ドイツ皇帝ヴィルヘルムⅠ世の記念碑 (1889年建造) 
2012年8月18日撮影
ずいぶん立派です。この散歩道(プロムナーデ)の名前がそもそも彼の名前をつけているし。ヨハンが初めてバート・ガスタインを訪れたときは、なぜここにドイツ皇帝の碑が? と、とても不思議でした。対デンマーク戦争と、それに続く普墺戦争の歴史をひも解くとだんだんわかってきました。19世紀後半のオーストリアの歴史は、戦う戦争にことごとく負け、かつての大帝国は小さくなっていく一方。他方、鉄血宰相ビスマルクがいたプロイセンは登り竜。あげくのはてに「ドイツ民族みんなでなかよくやろうじゃないか ( 大ドイツ主義と言いました )」という邪魔くさいオーストリアは排除して、チーム・プロイセンを中心に北の国々だけ ( 小ドイツ主義と言います )で新しくドイツ帝国がつくられてしまいます
 注) ヴィルヘルムは第7代のプロイセン王でした。ビスマルクと異なり、ヴィルヘルムはオーストリアとの和解を望み、英国女王ヴィクトリアに仲裁を頼みましたが、ビスマルクに押し切られてしまったようです。まあ、その結果として1871年1月18日から彼の肩書は初代ドイツ皇帝ヴィルヘルムⅠ世と格上げになります。めでたし、めでたし。

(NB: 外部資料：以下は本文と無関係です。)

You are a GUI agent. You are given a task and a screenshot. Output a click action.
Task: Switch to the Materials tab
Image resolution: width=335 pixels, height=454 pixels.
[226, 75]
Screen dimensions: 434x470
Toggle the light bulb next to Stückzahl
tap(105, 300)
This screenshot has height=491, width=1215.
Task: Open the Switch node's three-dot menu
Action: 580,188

ヴィルヘルム皇帝の記念碑を過ぎたあたりから散歩道の左手にはガスタイナータールの眺望が開けてきます。
2011年8月10日撮影

森の中の道、小一時間の散歩でしょうか。途中バート・ホーフガスタインからの道と合流し、車も入ってくる広い道になったかと思うとやがて、ゴールのグュリューナー・バウムがもう見えてきます。およそ3kmほどの散歩道です。ゴールの標高は1066メートルですから、ほとんど登りのない道なので、バート・ガスタインに宿泊しているお年寄りにも格好の散歩道として愛されています。

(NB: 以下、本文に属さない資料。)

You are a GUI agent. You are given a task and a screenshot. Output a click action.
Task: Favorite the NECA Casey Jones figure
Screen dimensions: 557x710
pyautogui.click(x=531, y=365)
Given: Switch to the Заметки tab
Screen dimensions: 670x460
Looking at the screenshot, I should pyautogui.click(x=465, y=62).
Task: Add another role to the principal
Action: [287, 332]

手前に見えているのは Gasthaus Reiterbauer、奥に見えるのが Hotel Grüner Baum です。写真の右手に ( ここには写っていませんが ) バスの折り返し停留所があります。
2011年8月10日撮影

今年訪れたときには晴天が続いたせいもあるでしょうか、レストランは大賑わいで、合い席させてもらって座ることができましたが、去年はすいていました。ウィーン在住のご夫婦と話しがはずみ、隣のグリューナー・バウムは一見の価値がある超高級ホテルで、なかの様子を見物しがてらフロントでパンフレットをもらってきた。君たちも是非いってもらってきなさい。と強くすすめられました。ご夫婦はキャンピングカーで来ているという話でした。バート・ホーフガスタインを基地にしているとのことで、そちらもパート・ガスタインとはまた一味もふた味も違うのんびりした本当にいいところだよ、とこれまたとても強く勧められました。足が弱っているので、ここには毎日車で来て、少しずつのんびりと散歩を楽しんでいるのだそうです。




Gasthaus Reiterbauer
2012年8月18日撮影

ここからは Ankogel の山々がよく見えます。なかでも雪をかぶったように頭が白い山が目をひきます。ウェイトレスのお姉さんに、あの山はなんていう名前ですか、と尋ねると、「ちょっと待って、中で聞いてくる」
えええ、毎日ここで働いていて知らないのか、とちょっと不思議な気がしましたが、戻ってきた彼女によれば「Tischlerkarkees」だそうです。なんか、その言葉の響きが妙に心に残り、「ティシュラーカールケース」は忘れられない名前になりました。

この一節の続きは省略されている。